Your task
Needed from the data below: every line from the one with "Task: Click external" up to and including the one with "Task: Collapse the Color panel section", repeated exactly and with nothing else.

Data extracted from a collection
____________

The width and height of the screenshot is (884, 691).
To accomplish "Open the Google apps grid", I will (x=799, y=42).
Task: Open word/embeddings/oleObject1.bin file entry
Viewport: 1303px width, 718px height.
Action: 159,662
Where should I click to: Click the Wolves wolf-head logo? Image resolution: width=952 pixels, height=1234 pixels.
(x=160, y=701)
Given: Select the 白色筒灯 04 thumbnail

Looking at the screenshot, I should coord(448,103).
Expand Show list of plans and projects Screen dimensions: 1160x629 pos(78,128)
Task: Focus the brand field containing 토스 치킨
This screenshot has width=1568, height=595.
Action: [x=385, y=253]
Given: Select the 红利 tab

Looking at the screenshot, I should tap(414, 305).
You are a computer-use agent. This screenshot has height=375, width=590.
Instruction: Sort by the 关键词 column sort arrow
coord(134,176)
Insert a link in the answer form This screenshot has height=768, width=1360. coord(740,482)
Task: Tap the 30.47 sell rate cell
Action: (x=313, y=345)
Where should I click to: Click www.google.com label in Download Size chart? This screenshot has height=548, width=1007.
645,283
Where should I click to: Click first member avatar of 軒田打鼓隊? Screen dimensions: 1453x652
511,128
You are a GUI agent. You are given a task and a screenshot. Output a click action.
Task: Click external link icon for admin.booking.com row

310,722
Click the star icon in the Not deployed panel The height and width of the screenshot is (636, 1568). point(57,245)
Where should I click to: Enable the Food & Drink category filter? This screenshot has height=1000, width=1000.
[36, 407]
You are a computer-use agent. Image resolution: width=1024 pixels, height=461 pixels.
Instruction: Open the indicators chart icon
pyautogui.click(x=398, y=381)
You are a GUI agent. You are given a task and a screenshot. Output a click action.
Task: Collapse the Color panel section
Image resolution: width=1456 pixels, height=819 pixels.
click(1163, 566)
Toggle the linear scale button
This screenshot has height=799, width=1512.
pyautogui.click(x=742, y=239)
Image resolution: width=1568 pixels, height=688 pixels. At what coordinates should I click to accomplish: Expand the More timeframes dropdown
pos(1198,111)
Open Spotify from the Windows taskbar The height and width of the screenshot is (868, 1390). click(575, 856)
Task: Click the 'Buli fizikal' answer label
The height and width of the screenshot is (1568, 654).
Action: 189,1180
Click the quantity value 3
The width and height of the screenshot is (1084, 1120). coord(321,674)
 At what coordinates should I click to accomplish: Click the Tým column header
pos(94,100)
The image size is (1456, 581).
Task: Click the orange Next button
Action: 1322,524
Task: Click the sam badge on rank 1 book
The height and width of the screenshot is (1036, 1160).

____________

Response to this exercise
Task: Click external link icon for admin.booking.com row

310,722
Click the star icon in the Not deployed panel The height and width of the screenshot is (636, 1568). point(57,245)
Where should I click to: Enable the Food & Drink category filter? This screenshot has height=1000, width=1000.
[36, 407]
You are a computer-use agent. Image resolution: width=1024 pixels, height=461 pixels.
Instruction: Open the indicators chart icon
pyautogui.click(x=398, y=381)
You are a GUI agent. You are given a task and a screenshot. Output a click action.
Task: Collapse the Color panel section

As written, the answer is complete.